• [SELECTED TEXT]
»»
Leaving the Company I Co-founded

Five years ago I co-founded Standard.ai and last month I left. We started as seven friends hacking in a garage on what seemed an impossible idea: enabling a shopper to walk into any store, shop like normal, but pay just by walking out the door (deep learning and computer vision do the rest). Now Standard is valued at over a billion dollars, has nearly 200 employees spread across the world and is available at over a dozen partner retail locations. There’s so much unsaid about that journey for me, and so I’m writing it down as honestly as I can, beginning with its ending.

There are three phases I felt leaving the company:

For me the hardest was the first, but they all sucked in their own special way. Upon reflection I’ve learned something from each, and hope it valuable to share.


Coming to the Decision

When I told people I was leaving, invariably they’d ask “why?”. “Why?” was a question I clearly had to come to terms with myself, so how did I? The truth is I found it more useful to reflect on the inverse question: “Why stay?”. Not because I didn’t have an answer, but because I had very different answers throughout the years. It surprised me that instead of a steadfast reason (perhaps an unwavering resolve grounded in the company’s mission) my motivations shifted as the company evolved.
««
• [ACTIONS TO TAKE]
**a.** Copy the part of the essay on leaving Standard.ai starting with "Five years ago" and going on through "valuable to share.".
**b.** In the essay on leaving Standard.ai, how many friends started the company in a garage?
**c.** Write the next part of the essay on leaving Standard.ai, picking up after its final sentence.
The records come from a separate source.

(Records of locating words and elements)
»»
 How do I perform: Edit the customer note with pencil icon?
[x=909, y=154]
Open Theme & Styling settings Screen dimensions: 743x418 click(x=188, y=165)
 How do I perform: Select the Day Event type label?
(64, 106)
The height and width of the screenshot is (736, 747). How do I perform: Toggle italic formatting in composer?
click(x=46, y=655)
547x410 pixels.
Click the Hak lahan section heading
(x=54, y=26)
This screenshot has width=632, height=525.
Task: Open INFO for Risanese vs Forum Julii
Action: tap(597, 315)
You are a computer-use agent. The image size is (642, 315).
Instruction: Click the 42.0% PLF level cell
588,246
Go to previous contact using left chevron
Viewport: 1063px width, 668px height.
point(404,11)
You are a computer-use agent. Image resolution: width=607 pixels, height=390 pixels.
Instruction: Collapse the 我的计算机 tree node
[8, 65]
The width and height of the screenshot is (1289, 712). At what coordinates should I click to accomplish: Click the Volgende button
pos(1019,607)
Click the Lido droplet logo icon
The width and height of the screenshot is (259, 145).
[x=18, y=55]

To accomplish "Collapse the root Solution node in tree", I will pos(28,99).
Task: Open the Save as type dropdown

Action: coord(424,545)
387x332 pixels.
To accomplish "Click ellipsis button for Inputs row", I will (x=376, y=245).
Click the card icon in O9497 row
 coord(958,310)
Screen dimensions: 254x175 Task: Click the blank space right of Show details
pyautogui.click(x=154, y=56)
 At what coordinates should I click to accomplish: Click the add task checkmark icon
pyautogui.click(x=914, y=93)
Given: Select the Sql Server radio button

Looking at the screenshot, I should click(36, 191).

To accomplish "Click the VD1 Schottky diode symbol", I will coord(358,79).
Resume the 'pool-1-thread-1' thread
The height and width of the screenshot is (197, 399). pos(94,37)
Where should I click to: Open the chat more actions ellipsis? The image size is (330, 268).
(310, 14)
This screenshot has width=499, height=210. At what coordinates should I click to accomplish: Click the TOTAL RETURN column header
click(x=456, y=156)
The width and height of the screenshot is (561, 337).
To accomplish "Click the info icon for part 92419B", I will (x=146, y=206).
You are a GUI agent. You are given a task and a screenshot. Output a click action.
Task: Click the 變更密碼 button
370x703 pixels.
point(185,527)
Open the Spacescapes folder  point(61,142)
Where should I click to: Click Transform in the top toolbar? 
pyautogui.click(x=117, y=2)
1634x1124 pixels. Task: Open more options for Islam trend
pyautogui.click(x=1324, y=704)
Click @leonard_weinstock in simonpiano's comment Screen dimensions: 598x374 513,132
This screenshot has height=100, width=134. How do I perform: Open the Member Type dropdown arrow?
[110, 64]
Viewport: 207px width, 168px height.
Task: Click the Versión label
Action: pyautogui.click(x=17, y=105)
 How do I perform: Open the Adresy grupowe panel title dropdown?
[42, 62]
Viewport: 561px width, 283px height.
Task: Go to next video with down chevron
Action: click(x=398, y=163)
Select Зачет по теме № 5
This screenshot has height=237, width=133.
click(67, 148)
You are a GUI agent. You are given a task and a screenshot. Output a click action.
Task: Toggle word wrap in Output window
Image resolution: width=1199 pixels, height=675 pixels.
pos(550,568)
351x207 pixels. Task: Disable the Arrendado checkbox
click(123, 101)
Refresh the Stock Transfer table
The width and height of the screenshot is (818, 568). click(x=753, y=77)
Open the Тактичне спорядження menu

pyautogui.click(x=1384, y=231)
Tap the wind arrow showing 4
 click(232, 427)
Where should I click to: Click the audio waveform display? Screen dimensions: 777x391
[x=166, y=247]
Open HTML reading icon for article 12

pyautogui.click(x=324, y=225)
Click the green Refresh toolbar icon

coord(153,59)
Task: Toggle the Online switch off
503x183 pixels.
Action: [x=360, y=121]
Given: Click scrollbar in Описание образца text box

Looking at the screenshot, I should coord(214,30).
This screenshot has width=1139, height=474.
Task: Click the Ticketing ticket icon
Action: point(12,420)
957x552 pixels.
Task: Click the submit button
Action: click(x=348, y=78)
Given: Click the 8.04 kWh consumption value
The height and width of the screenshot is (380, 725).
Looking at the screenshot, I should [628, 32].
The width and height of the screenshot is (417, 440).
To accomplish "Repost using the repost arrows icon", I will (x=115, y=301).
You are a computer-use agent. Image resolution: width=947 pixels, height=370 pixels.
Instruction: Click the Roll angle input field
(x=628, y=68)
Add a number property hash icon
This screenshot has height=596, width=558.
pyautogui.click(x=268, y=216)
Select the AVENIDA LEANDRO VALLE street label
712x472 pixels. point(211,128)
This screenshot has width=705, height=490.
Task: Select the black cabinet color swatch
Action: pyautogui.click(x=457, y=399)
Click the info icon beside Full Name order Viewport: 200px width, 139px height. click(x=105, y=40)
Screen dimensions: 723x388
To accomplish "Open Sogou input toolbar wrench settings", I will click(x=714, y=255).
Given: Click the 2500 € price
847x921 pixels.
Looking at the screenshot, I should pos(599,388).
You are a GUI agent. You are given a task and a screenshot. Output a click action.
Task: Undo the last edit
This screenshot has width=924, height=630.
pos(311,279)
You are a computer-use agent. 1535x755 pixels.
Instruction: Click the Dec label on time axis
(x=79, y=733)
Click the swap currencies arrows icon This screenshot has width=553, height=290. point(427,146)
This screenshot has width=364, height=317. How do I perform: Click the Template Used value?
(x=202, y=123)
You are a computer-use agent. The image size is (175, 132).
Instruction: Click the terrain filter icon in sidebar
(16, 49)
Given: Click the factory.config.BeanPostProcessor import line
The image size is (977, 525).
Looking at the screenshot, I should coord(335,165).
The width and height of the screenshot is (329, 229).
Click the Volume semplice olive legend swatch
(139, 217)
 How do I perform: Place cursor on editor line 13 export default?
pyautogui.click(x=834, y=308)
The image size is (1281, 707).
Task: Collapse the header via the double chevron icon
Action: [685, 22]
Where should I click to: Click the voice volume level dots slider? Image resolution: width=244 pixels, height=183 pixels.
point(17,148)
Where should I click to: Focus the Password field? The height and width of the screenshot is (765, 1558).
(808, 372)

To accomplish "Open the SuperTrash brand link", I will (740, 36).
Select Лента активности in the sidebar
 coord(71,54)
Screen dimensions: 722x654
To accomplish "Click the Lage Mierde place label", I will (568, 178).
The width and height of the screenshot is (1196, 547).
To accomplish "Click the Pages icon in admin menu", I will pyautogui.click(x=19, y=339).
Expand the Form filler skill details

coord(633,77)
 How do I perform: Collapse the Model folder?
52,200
««
• [ANSWERS FOR THE TASKS]
**a.**
Five years ago I co-founded Standard.ai and last month I left. We started as seven friends hacking in a garage on what seemed an impossible idea: enabling a shopper to walk into any store, shop like normal, but pay just by walking out the door (deep learning and computer vision do the rest). Now Standard is valued at over a billion dollars, has nearly 200 employees spread across the world and is available at over a dozen partner retail locations. There’s so much unsaid about that journey for me, and so I’m writing it down as honestly as I can, beginning with its ending.

There are three phases I felt leaving the company:

For me the hardest was the first, but they all sucked in their own special way. Upon reflection I’ve learned something from each, and hope it valuable to share.

**b.** Seven

**c.**
Year Motivation
0-2 The 0 to 1 Problem
2-3 People
3-4 People Problems
4-5 Reports

Years 0-2

My initial motivation was the zero-to-one romanticism of answering the question “Is this possible?” It was thrilling to start a project from scratch with talented friends where no one, ourselves included, knew if we would succeed to even make a prototype. Amazon Go hadn’t yet been announced, “autonomous checkout” was outside the lexicon of society, and in early 2017 the only serious business application for deep learning was self-driving cars. I felt we were at the frontiers of the possible and in a greenfield industry. We were looking firmly out into the future. This was motivation enough for me to quit my job, move across the country and take the leap.

The lesson I learned amidst this excitement is that your motivation needs to be sustained beyond the zero-to-one problem; you truly need to want your idea to blanket the Earth. In Summer of 2018 we launched the first (outside Amazon Go) autonomous-checkout store open to the public. It was a euphoric high and an affirmation of the driving question that motivated me most. I didn’t realize until later, though, it was simultaneously the loss of an irreplaceable drive.

Years 2-3

After the first demonstration of autonomous checkout, there were plenty of audacious challenges yet before us. Over the next few years we would launch our first retailer retrofit, and later our first large-format convenience store retrofit. Each took a year of sweat and tears to push our product further than it had ever been. These new challenges, though, were met with another reality: the need to transition from building the product, to building the company that builds the product.

This maxim can be bittersweet for those motivated by being hands-on. You hire others not to tell them what to do, but to give them ownership so they can apply their own energy and become creators themselves. In doing so, you move further from the product yourself. The motivation of building shifted to the motivation of inspiring. Sounds lovely, but it was simultaneously a loss. I let go of the technical and hands-on and moved toward the social: working alongside others, strengthening relationships and being motivated by motivating others.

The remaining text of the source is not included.